» Task directions:
The data below must be returned in full and exactly.

» Records supplied:
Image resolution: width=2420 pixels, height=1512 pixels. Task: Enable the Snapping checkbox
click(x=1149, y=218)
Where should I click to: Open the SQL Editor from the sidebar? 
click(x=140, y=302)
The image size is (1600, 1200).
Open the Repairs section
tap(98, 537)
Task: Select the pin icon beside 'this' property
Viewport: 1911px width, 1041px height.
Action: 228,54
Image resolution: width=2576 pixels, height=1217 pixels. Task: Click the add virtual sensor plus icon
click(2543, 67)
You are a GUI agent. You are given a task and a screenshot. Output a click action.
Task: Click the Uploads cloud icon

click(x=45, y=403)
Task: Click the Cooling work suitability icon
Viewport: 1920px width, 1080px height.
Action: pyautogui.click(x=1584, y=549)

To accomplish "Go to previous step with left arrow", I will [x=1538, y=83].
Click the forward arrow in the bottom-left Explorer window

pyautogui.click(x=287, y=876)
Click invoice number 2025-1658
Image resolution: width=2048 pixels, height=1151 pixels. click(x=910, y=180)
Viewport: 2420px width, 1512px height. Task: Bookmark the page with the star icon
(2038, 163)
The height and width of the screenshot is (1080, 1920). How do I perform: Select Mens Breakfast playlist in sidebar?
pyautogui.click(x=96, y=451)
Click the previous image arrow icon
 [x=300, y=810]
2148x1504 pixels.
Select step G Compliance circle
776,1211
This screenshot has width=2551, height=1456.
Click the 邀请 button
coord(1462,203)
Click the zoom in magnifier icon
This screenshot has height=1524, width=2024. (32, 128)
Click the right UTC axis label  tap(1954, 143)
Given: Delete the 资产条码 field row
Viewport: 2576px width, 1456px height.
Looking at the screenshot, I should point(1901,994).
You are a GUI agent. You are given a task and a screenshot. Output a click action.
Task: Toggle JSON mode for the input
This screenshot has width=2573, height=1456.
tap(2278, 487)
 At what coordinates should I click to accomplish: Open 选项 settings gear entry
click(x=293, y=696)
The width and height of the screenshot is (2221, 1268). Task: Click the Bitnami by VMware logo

» Response below:
Image resolution: width=2420 pixels, height=1512 pixels. Task: Enable the Snapping checkbox
click(x=1149, y=218)
Where should I click to: Open the SQL Editor from the sidebar? 
click(x=140, y=302)
The image size is (1600, 1200).
Open the Repairs section
tap(98, 537)
Task: Select the pin icon beside 'this' property
Viewport: 1911px width, 1041px height.
Action: 228,54
Image resolution: width=2576 pixels, height=1217 pixels. Task: Click the add virtual sensor plus icon
click(2543, 67)
You are a GUI agent. You are given a task and a screenshot. Output a click action.
Task: Click the Uploads cloud icon

click(x=45, y=403)
Task: Click the Cooling work suitability icon
Viewport: 1920px width, 1080px height.
Action: pyautogui.click(x=1584, y=549)

To accomplish "Go to previous step with left arrow", I will [x=1538, y=83].
Click the forward arrow in the bottom-left Explorer window

pyautogui.click(x=287, y=876)
Click invoice number 2025-1658
Image resolution: width=2048 pixels, height=1151 pixels. click(x=910, y=180)
Viewport: 2420px width, 1512px height. Task: Bookmark the page with the star icon
(2038, 163)
The height and width of the screenshot is (1080, 1920). How do I perform: Select Mens Breakfast playlist in sidebar?
pyautogui.click(x=96, y=451)
Click the previous image arrow icon
 [x=300, y=810]
2148x1504 pixels.
Select step G Compliance circle
776,1211
This screenshot has width=2551, height=1456.
Click the 邀请 button
coord(1462,203)
Click the zoom in magnifier icon
This screenshot has height=1524, width=2024. (32, 128)
Click the right UTC axis label  tap(1954, 143)
Given: Delete the 资产条码 field row
Viewport: 2576px width, 1456px height.
Looking at the screenshot, I should point(1901,994).
You are a GUI agent. You are given a task and a screenshot. Output a click action.
Task: Toggle JSON mode for the input
This screenshot has width=2573, height=1456.
tap(2278, 487)
 At what coordinates should I click to accomplish: Open 选项 settings gear entry
click(x=293, y=696)
The width and height of the screenshot is (2221, 1268). Task: Click the Bitnami by VMware logo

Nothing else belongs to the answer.